Или про экзистенциальный лиризм образа эскалатора и про назревшую необходимость сценической эксплуатации – увы, уже после Николая Баскова - его невыносимо выразительной эскалации. Или же про уральскую поэтическую школу с ее показательной ротой гумилевских курсантов в количестве ста тридцати перьевых единиц. А также о ложно понятом гуманизме, плюрализме и консенсуcализме - которые в конечном итоге оборачиваются неуместной демократией в области тонких материй и деспотичных матерей. О толерантности мужского взгляда на женскую сексуальную распущенность при абсолютно невинном сознании этих недолговечных подснежников. О товарном фашизме и общероссийском национальном заговоре вполне успешных троечников. О технологии мгновенной заморозки ермолинских полуфабрикатов. Об эротических снах и хульных мыслях. Про хульные мысли – с особым, наклоном в тридцать два градуса, пиететом.
Без всякого пиетета – об отвратительной форме сезонного олимпийского помешательства в образе снующих средь бела дня по городам и весям нашей отчизны безумных факельщиков, распространяющих опасную и немыслимо дорогостоящую бациллу олимпийской заразы. В конце концов всегда можно воспользоваться спасительным пассажем Джона Кейджа про то, что ему вообще нечего сказать. Причем он всегда недалек от истины – ибо нам – как и большинству из нас - действительно нечего сказать. Особенного и возвышенного.
From father:

Friends! We will not start our speech from around the corner *, as our thoughtful and significant fathers liked to do. We will not talk about the spiritual in art **, as one of them did in due time. We are not yet ripe for such madness. But we are ready to talk about something else. For example, about dabloids.
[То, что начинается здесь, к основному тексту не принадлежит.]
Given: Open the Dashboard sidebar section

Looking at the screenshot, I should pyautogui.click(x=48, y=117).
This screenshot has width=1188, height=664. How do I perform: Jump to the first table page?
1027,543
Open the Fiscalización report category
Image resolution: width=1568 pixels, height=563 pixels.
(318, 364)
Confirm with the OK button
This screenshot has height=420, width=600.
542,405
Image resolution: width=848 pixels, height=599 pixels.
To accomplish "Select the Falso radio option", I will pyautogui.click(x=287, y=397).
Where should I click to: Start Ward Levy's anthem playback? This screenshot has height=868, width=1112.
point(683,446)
Or about the existential lyricism of the image of the escalator and the overdue need for stage exploitation - alas, after Nikolai Baskov - its unbearably expressive escalation. Or about the Ural poetry school with its exponential company of Gumilev cadets in the amount of one hundred and thirty feather units. And also about the falsely understood humanism, pluralism and consensualism - which ultimately turn into inappropriate democracy in the field of subtle matters and autocratic mothers. On the tolerance of the male view of female sexual licentiousness with the absolutely innocent consciousness of these short-lived snowdrops. About commodity fascism and the all-Russian national conspiracy of quite successful troeches. On the technology of instant freezing Yermolinsky semi-finished products. About erotic dreams and blasphemous thoughts. About blasphemy thoughts - with a special inclination of thirty-two degrees, reverence.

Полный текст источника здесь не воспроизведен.